● WHAT NEEDS TO BE DONE: Given the records below, transcribe each of them exactly.

--- START ---

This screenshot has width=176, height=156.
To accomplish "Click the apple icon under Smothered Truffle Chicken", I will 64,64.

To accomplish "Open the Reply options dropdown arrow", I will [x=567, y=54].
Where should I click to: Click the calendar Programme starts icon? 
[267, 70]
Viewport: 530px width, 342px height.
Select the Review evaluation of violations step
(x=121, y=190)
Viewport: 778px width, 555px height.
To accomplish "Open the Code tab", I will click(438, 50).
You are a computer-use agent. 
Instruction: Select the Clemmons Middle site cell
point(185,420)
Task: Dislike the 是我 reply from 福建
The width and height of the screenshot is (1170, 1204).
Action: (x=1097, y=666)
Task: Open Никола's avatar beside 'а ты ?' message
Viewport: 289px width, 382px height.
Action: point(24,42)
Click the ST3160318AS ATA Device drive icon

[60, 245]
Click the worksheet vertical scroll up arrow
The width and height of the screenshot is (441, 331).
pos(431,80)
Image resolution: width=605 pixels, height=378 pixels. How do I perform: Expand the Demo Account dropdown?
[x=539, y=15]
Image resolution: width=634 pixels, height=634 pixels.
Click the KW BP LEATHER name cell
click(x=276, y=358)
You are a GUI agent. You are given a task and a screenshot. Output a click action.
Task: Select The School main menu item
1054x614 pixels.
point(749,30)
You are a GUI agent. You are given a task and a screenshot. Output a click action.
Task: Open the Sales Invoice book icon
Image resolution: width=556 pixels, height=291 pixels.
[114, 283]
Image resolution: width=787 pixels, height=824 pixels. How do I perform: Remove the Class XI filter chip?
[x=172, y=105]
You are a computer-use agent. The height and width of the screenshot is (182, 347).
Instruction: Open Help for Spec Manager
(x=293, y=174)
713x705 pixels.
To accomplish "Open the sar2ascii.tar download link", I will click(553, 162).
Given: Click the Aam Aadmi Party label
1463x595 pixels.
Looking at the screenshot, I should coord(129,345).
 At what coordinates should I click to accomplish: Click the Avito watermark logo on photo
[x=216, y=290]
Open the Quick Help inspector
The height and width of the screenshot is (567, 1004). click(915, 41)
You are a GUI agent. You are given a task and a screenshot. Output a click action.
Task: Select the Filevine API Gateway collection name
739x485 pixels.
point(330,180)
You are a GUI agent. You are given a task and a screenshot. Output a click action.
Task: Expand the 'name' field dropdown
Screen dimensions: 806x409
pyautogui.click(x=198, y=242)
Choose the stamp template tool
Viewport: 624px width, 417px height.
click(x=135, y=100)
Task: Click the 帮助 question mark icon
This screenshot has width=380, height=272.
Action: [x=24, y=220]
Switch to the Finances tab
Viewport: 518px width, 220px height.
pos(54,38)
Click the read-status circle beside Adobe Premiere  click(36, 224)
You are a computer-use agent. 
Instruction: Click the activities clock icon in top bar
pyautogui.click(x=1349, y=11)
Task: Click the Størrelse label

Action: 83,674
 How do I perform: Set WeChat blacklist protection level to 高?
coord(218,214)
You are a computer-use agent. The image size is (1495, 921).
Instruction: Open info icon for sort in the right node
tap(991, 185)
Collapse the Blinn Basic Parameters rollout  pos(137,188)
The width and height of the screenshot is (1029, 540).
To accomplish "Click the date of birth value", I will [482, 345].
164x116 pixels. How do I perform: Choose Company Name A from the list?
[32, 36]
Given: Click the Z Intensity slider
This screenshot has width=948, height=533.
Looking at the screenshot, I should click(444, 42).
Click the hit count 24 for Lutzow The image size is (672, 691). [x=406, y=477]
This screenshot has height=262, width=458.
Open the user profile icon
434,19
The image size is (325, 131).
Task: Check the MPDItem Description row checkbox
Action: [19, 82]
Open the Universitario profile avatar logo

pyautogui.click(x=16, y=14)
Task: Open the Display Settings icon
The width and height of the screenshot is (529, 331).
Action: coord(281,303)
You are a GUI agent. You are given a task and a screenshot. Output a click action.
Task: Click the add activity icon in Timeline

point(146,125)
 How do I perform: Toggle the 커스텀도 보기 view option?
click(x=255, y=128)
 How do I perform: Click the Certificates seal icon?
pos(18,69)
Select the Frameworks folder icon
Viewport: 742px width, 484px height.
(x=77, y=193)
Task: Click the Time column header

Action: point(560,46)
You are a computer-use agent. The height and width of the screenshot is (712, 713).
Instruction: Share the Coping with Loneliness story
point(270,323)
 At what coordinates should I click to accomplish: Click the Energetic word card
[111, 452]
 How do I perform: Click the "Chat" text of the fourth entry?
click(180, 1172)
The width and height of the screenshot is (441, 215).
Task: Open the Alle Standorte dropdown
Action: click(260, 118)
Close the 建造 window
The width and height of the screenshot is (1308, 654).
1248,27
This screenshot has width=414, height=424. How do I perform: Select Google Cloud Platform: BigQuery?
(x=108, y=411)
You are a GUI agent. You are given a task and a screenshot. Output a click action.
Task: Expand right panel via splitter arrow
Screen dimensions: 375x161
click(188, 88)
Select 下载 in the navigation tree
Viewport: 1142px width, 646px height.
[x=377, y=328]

--- END ---

● SOLUTION:
This screenshot has width=176, height=156.
To accomplish "Click the apple icon under Smothered Truffle Chicken", I will 64,64.

To accomplish "Open the Reply options dropdown arrow", I will [x=567, y=54].
Where should I click to: Click the calendar Programme starts icon? 
[267, 70]
Viewport: 530px width, 342px height.
Select the Review evaluation of violations step
(x=121, y=190)
Viewport: 778px width, 555px height.
To accomplish "Open the Code tab", I will click(438, 50).
You are a computer-use agent. 
Instruction: Select the Clemmons Middle site cell
point(185,420)
Task: Dislike the 是我 reply from 福建
The width and height of the screenshot is (1170, 1204).
Action: (x=1097, y=666)
Task: Open Никола's avatar beside 'а ты ?' message
Viewport: 289px width, 382px height.
Action: point(24,42)
Click the ST3160318AS ATA Device drive icon

[60, 245]
Click the worksheet vertical scroll up arrow
The width and height of the screenshot is (441, 331).
pos(431,80)
Image resolution: width=605 pixels, height=378 pixels. How do I perform: Expand the Demo Account dropdown?
[x=539, y=15]
Image resolution: width=634 pixels, height=634 pixels.
Click the KW BP LEATHER name cell
click(x=276, y=358)
You are a GUI agent. You are given a task and a screenshot. Output a click action.
Task: Select The School main menu item
1054x614 pixels.
point(749,30)
You are a GUI agent. You are given a task and a screenshot. Output a click action.
Task: Open the Sales Invoice book icon
Image resolution: width=556 pixels, height=291 pixels.
[114, 283]
Image resolution: width=787 pixels, height=824 pixels. How do I perform: Remove the Class XI filter chip?
[x=172, y=105]
You are a computer-use agent. The height and width of the screenshot is (182, 347).
Instruction: Open Help for Spec Manager
(x=293, y=174)
713x705 pixels.
To accomplish "Open the sar2ascii.tar download link", I will click(553, 162).
Given: Click the Aam Aadmi Party label
1463x595 pixels.
Looking at the screenshot, I should coord(129,345).
 At what coordinates should I click to accomplish: Click the Avito watermark logo on photo
[x=216, y=290]
Open the Quick Help inspector
The height and width of the screenshot is (567, 1004). click(915, 41)
You are a GUI agent. You are given a task and a screenshot. Output a click action.
Task: Select the Filevine API Gateway collection name
739x485 pixels.
point(330,180)
You are a GUI agent. You are given a task and a screenshot. Output a click action.
Task: Expand the 'name' field dropdown
Screen dimensions: 806x409
pyautogui.click(x=198, y=242)
Choose the stamp template tool
Viewport: 624px width, 417px height.
click(x=135, y=100)
Task: Click the 帮助 question mark icon
This screenshot has width=380, height=272.
Action: [x=24, y=220]
Switch to the Finances tab
Viewport: 518px width, 220px height.
pos(54,38)
Click the read-status circle beside Adobe Premiere  click(36, 224)
You are a computer-use agent. 
Instruction: Click the activities clock icon in top bar
pyautogui.click(x=1349, y=11)
Task: Click the Størrelse label

Action: 83,674
 How do I perform: Set WeChat blacklist protection level to 高?
coord(218,214)
You are a computer-use agent. The image size is (1495, 921).
Instruction: Open info icon for sort in the right node
tap(991, 185)
Collapse the Blinn Basic Parameters rollout  pos(137,188)
The width and height of the screenshot is (1029, 540).
To accomplish "Click the date of birth value", I will [482, 345].
164x116 pixels. How do I perform: Choose Company Name A from the list?
[32, 36]
Given: Click the Z Intensity slider
This screenshot has width=948, height=533.
Looking at the screenshot, I should click(444, 42).
Click the hit count 24 for Lutzow The image size is (672, 691). [x=406, y=477]
This screenshot has height=262, width=458.
Open the user profile icon
434,19
The image size is (325, 131).
Task: Check the MPDItem Description row checkbox
Action: [19, 82]
Open the Universitario profile avatar logo

pyautogui.click(x=16, y=14)
Task: Open the Display Settings icon
The width and height of the screenshot is (529, 331).
Action: coord(281,303)
You are a GUI agent. You are given a task and a screenshot. Output a click action.
Task: Click the add activity icon in Timeline

point(146,125)
 How do I perform: Toggle the 커스텀도 보기 view option?
click(x=255, y=128)
 How do I perform: Click the Certificates seal icon?
pos(18,69)
Select the Frameworks folder icon
Viewport: 742px width, 484px height.
(x=77, y=193)
Task: Click the Time column header

Action: point(560,46)
You are a computer-use agent. The height and width of the screenshot is (712, 713).
Instruction: Share the Coping with Loneliness story
point(270,323)
 At what coordinates should I click to accomplish: Click the Energetic word card
[111, 452]
 How do I perform: Click the "Chat" text of the fourth entry?
click(180, 1172)
The width and height of the screenshot is (441, 215).
Task: Open the Alle Standorte dropdown
Action: click(260, 118)
Close the 建造 window
The width and height of the screenshot is (1308, 654).
1248,27
This screenshot has width=414, height=424. How do I perform: Select Google Cloud Platform: BigQuery?
(x=108, y=411)
You are a GUI agent. You are given a task and a screenshot. Output a click action.
Task: Expand right panel via splitter arrow
Screen dimensions: 375x161
click(188, 88)
Select 下载 in the navigation tree
Viewport: 1142px width, 646px height.
[x=377, y=328]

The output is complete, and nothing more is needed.